Aura Timen (born 1966) is a Romanian medical doctor based in the Netherlands. She is head of the department of primary care and professor of primary and community care at Radboud University Nijmegen.

==Early years and education==
Timen has a degree in medicine from Babeș-Bolyai University in Cluj-Napoca, Romania (1991), but moved to the Netherlands in 1992 and had to requalify so also has a medical degree from Vrije Universiteit Amsterdam (1995). She has a PhD from Radboud University Nijmegen in the Netherlands (2010), where her thesis was on "Outbreak management: towards a model for the next crisis".

==Career==
Radboud took up a post with the Netherlands' National Coordination Centre for Outbreak Management, (LCI, Landelijke Coördinatie Infectieziektebestrijding, part of RIVM, the National Institute for Public Health and the Environment), in 2000, and was its head from 2011 to 2022. There she led the country's response to the COVID-19 pandemic in the Netherlands.
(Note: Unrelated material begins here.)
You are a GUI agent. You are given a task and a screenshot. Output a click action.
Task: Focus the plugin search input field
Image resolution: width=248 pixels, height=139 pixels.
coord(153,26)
Between 2017 and 2022 she led the World Health Organization's Collaborating Centre for Infectious Disease Preparedness and IHR monitoring and response.

In 2022, on taking up her post at Radboud, she said "With the conviction that public health does not end where healthcare begins, I want to turn the lessons of the corona crisis into research questions for the better care of the future."

==Recognition==
In 2020, de Volkskrant listed Timen as number 17 in its annual list of the 200 most influential people in the Netherlands.